A former UK ambassador to Lebanon and senior adviser to two UK Prime Ministers, Tom Fletcher understands intimately the responsibility of the international community towards the world’s most vulnerable citizens.
The Scottish Government condemns in the strongest terms the killings in Gaza of civilians who lost their lives while queuing for food and trying to get aid for their families. Gazans are faced with an impossible choice between risking death by starvation and risking death by gunfire. It is totally unacceptable and it has to stop.
The latest Integrated Food Security Phase Classification assessment confirms that the entire population of Gaza faces high levels of acute food insecurity. Half a million people—one in five—face starvation, and children under five are at the highest risk.
The situation is entirely man made and was entirely preventable. Israel’s approach to delivering aid via private contractors has failed tragically. Israel’s plan to entrust the distribution of aid in Gaza to private contractors contravenes humanitarian principles of humanity, neutrality, impartiality and independence. The plan risks militarising aid and exacerbating inequalities. It is unconscionable that 2 million people are starving in the Gaza Strip while tonnes of food is being blocked at the border. Israel must now allow humanitarian agencies, including the United Nations Relief and Works Agency for Palestine Refugees in the Near East, to conduct their life-saving work unimpeded and at scale.

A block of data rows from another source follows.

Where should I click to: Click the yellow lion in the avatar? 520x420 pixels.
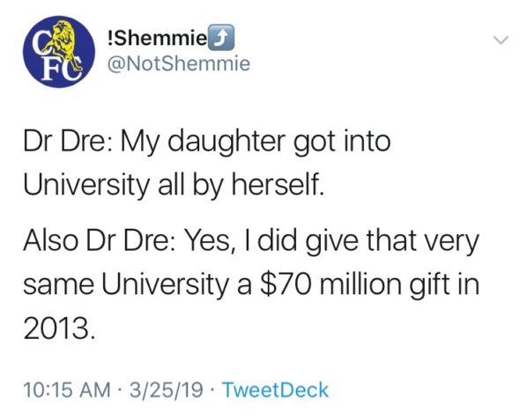(x=68, y=45)
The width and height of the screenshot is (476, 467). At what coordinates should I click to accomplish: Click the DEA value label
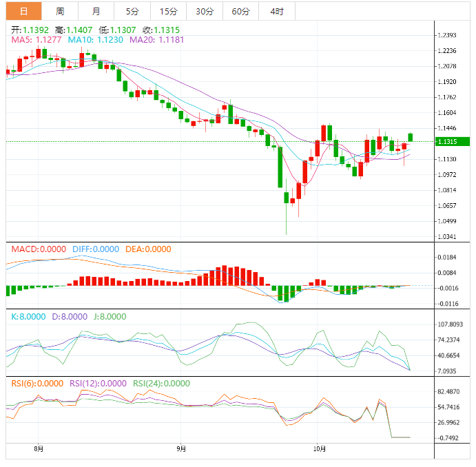(148, 249)
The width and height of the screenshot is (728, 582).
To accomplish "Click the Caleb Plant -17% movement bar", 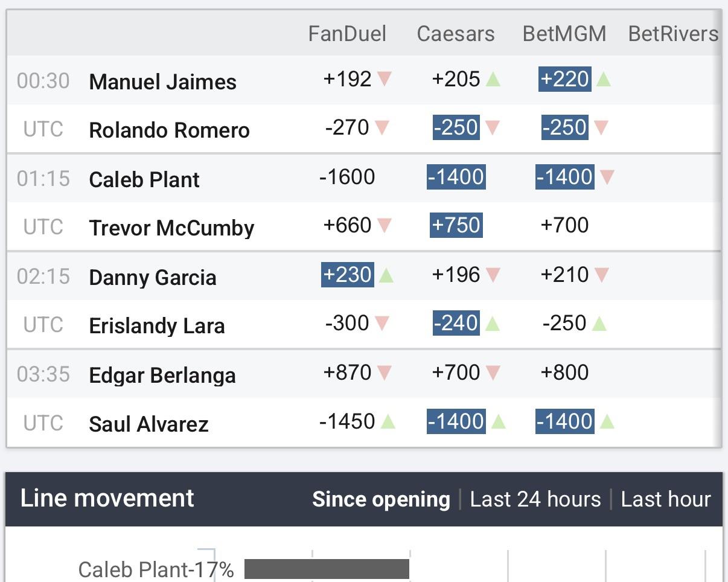I will [326, 568].
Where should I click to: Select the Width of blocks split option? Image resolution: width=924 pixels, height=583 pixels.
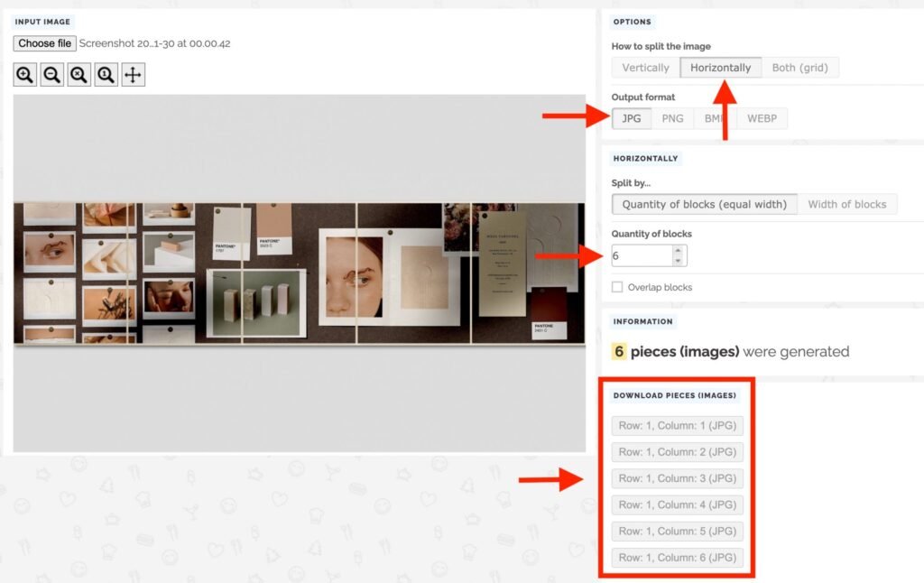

The Scottish Government has been consistent and forthright in calling for an immediate and sustained ceasefire. Like any other country, Israel has a right to protect itself and its citizens from terror, and the Scottish Government has repeatedly and unreservedly condemned the brutality of Hamas on 7 October 2023 and demanded the immediate and unconditional release of Israeli and other hostages. However, in exercising its right to defend itself, Israel must abide by international humanitarian law. Israel’s military action has gone far beyond any legitimate response.
We have been consistent in calling for unimpeded access to Gaza for humanitarian aid, for Israel to comply with international court rulings and for accountability for those who are responsible for atrocities, wherever they occur. Scottish Government ministers have repeatedly called for an end to licensed arms exports to Israel. We do not believe that there is a case for sending more weapons to Israel. The UN Security Council has called for a ceasefire. Ministers have made it clear that, by continuing to arm Israel, the UK is in danger of being complicit in killing innocent civilians.